新しいヘッドマウントディスプレイ
いつの日か、ポータブルオーディオプレイヤーで音楽を聴くのと同じように、テレビのスクリーンが目の前に広がって、しばし世の中と隔絶したようにその世界に没頭して映画を鑑賞することができたら、どんなに面白いことだろう。実は「ヘッドマウント式テレビ」という発想は数十年前からあったのだが、SF小説の中の空想から電子製品の実験室での無数の試みに至るまで、満足できるヘッドマウンテンディスプレイは世界でこれまで一台も現れることがなかった。
早くも1995年には、任天堂が「バーチャルボーイ」というゴーグル型のゲーム機を発表したが、その意図は、ユーザーがゲームの中に身を置いて楽しんでほしいということだった。しかしこの試験的な製品は、体験の感覚があまりよくなかったので、コストを取り戻すほどには売れなかった。
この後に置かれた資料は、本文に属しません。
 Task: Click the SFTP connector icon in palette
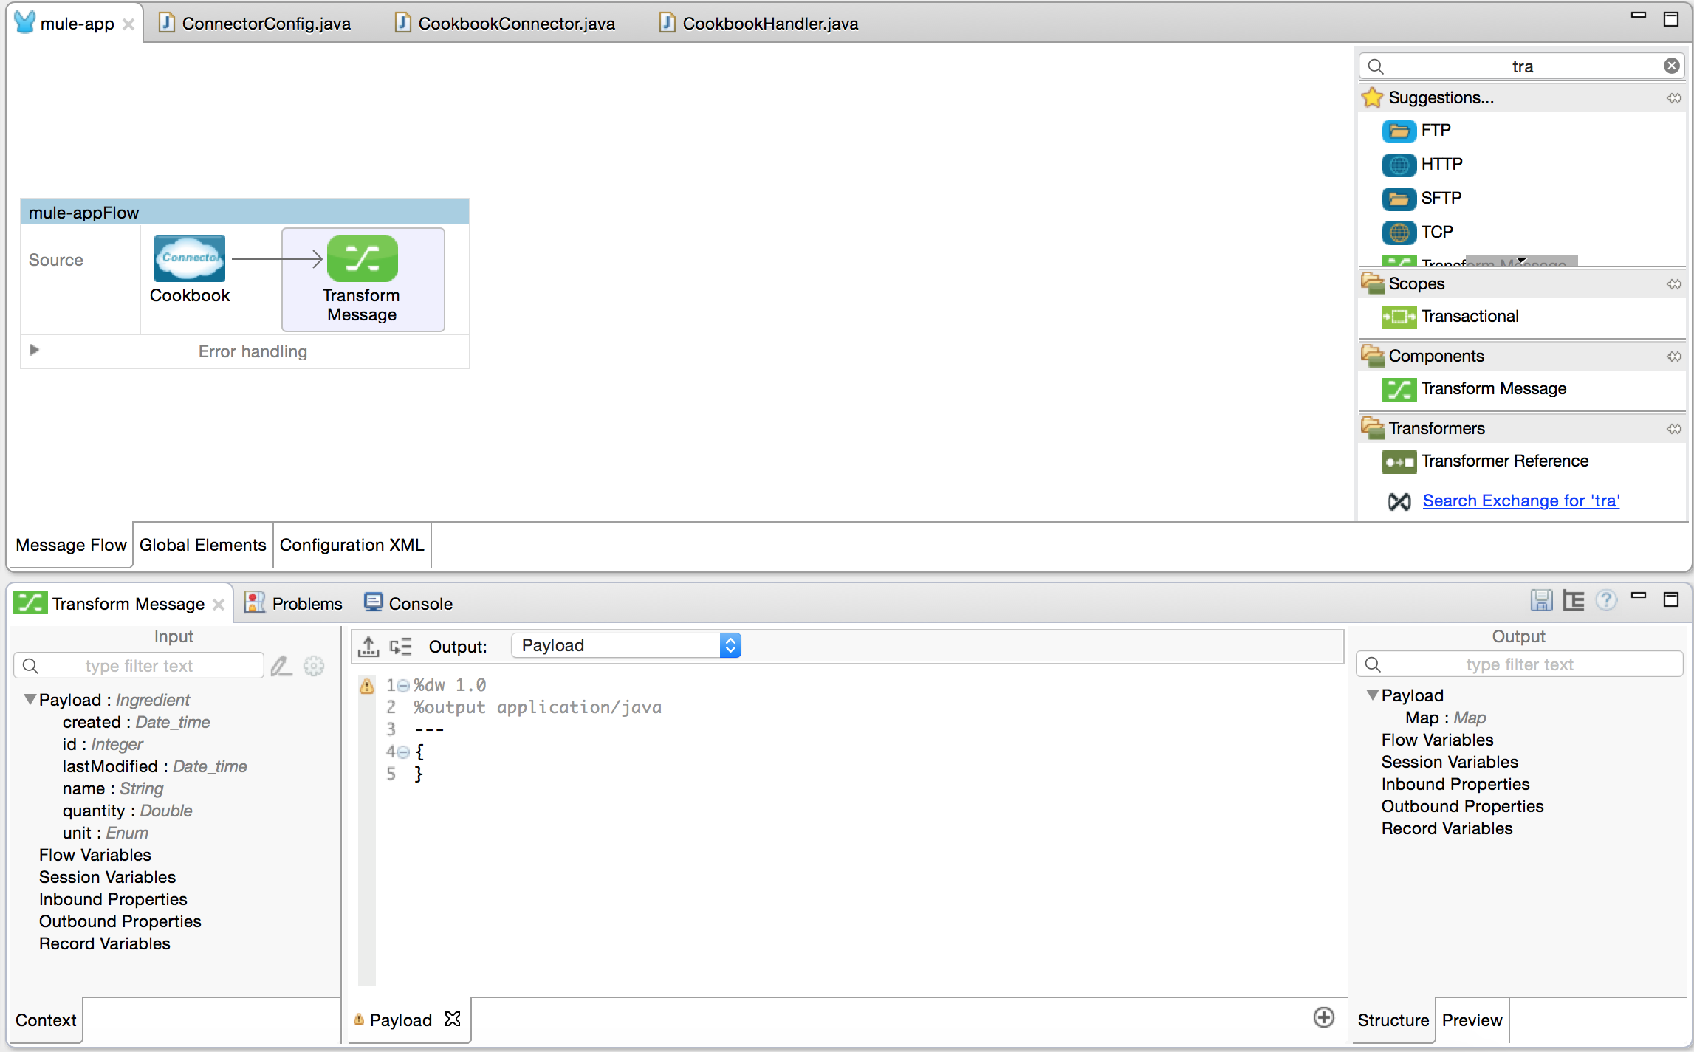[1397, 196]
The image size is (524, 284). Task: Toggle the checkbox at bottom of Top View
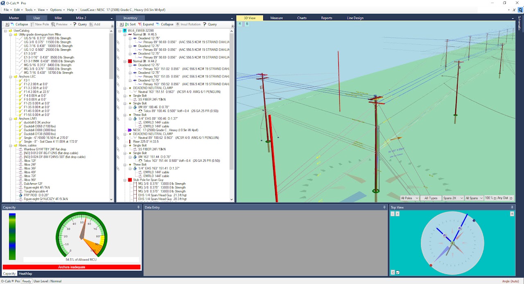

それから時はあっという間に流れ、今年の9月、日本の家電大手企業であるソニーが、最新の科学技術を搭載したヘッドマウントディスプレイを発表した。任天堂の失敗から16年。このHMZ−T1という新しいディスプレイは、我々を本当に夢に見た不思議な世界に連れて行ってくれるのだろうか?
まずは、この新しい商品がどんなものか見てみよう。白い本体を持つこの製品のサイズは、多くの人の想像を超えて驚くほど小さく、頭に載せるとアメリカの漫画「X−メン」に出てくるサイクロップスのようだ。ヘッドマウントディスプレイのスクリーンは目のすぐ近くにあるので、二つの目が焦点を失うという問題を解決するために、二つのスクリーンを配置する必要がある。だがソニーがこのディスプレイの中に二つの1280×720画素の液晶スクリーンを内蔵した意図は、その点だけを考えたのではない。そう、HMZ−T1は、裸眼3Dディスプレイなのだ。
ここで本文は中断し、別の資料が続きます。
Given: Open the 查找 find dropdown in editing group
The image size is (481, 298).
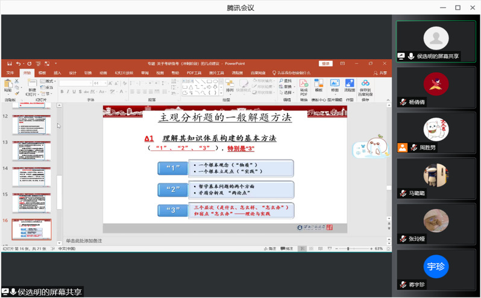Looking at the screenshot, I should pyautogui.click(x=286, y=81).
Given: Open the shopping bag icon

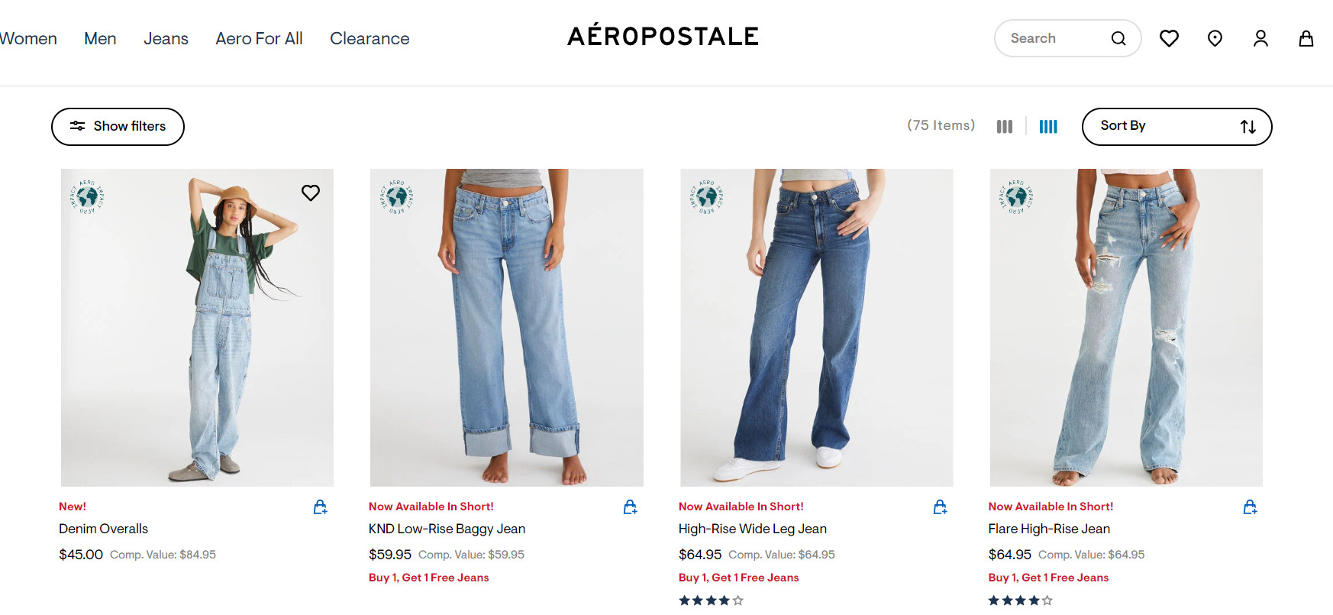Looking at the screenshot, I should click(x=1306, y=38).
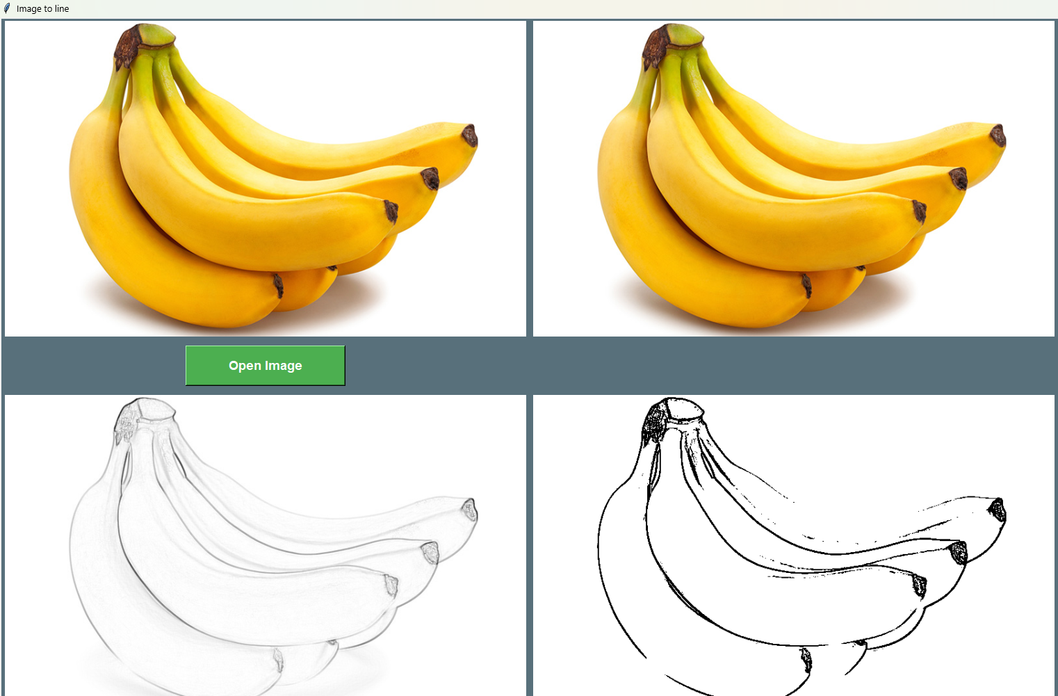Viewport: 1058px width, 696px height.
Task: Select the gray pencil sketch banana panel
Action: click(x=266, y=545)
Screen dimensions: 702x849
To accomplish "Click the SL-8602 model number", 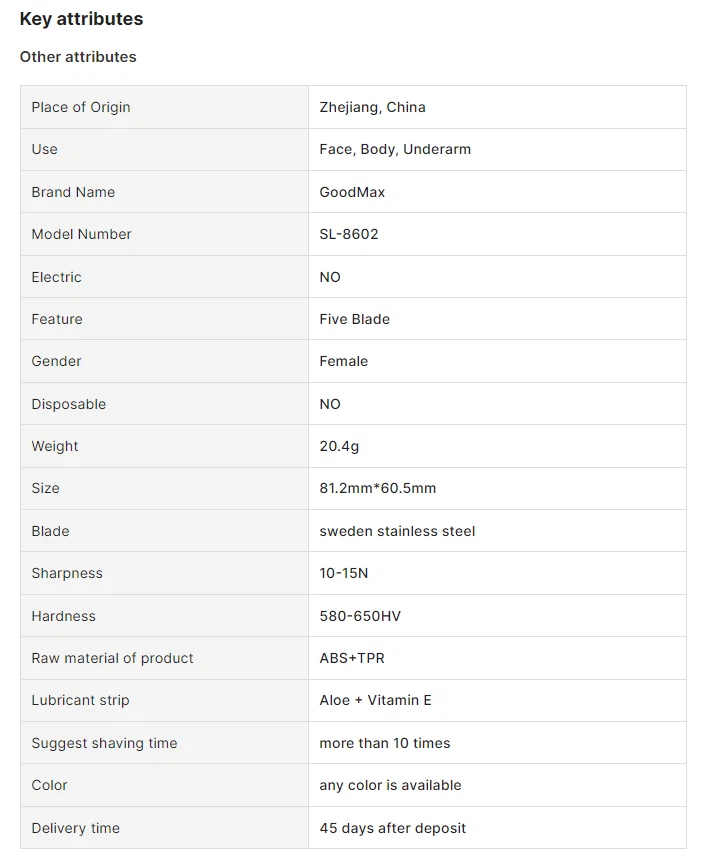I will tap(349, 234).
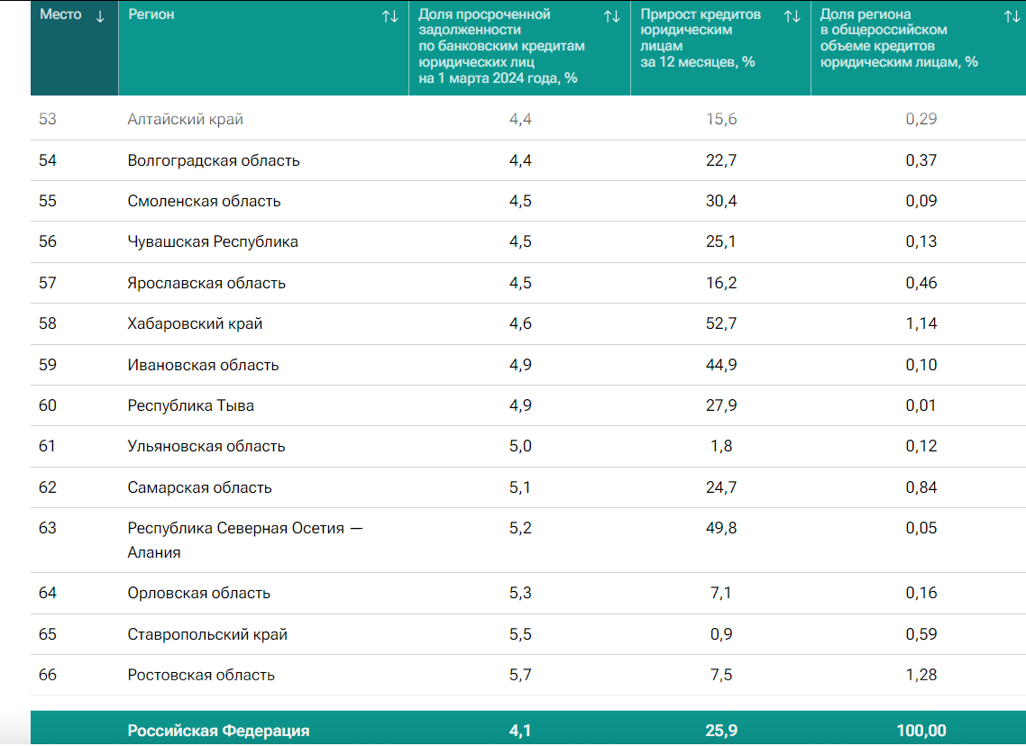Click sort arrows for overdue debt share column
Viewport: 1026px width, 746px height.
point(611,16)
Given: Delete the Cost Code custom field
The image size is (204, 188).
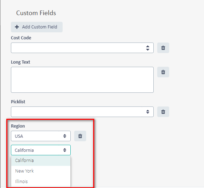Looking at the screenshot, I should click(163, 48).
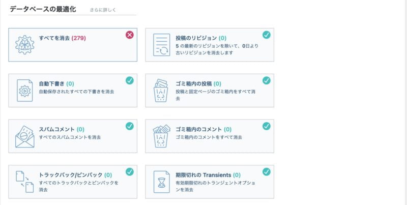Toggle the スパムコメント checkmark

pos(130,126)
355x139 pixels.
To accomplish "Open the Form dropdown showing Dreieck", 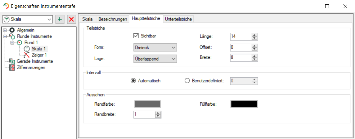I will 155,48.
そればかりではない。従来の3D表示方式は左右の目が見る画面を同時にディスプレイに表示し、眼鏡や回折格子でそれぞれ画面を左右の目に投影して、3Dの効果を作り出していた。だが、ヘッドマウントディスプレイは直接二つの目が見る画面をそれぞれの目に投影した、正真正銘の「本物の3D」なのだ。この3Dハイビジョンディスプレイの視覚効果は、20メートル離れて750インチの超大型スクリーンを見るのと同じで、劇場なみのインパクトのあるビジュアル効果を得ることができる。ソニーはテレビにおける高い技術によって、このディスプレイの色彩の美しさやコントラスト、残像などの面での優位性を保障している。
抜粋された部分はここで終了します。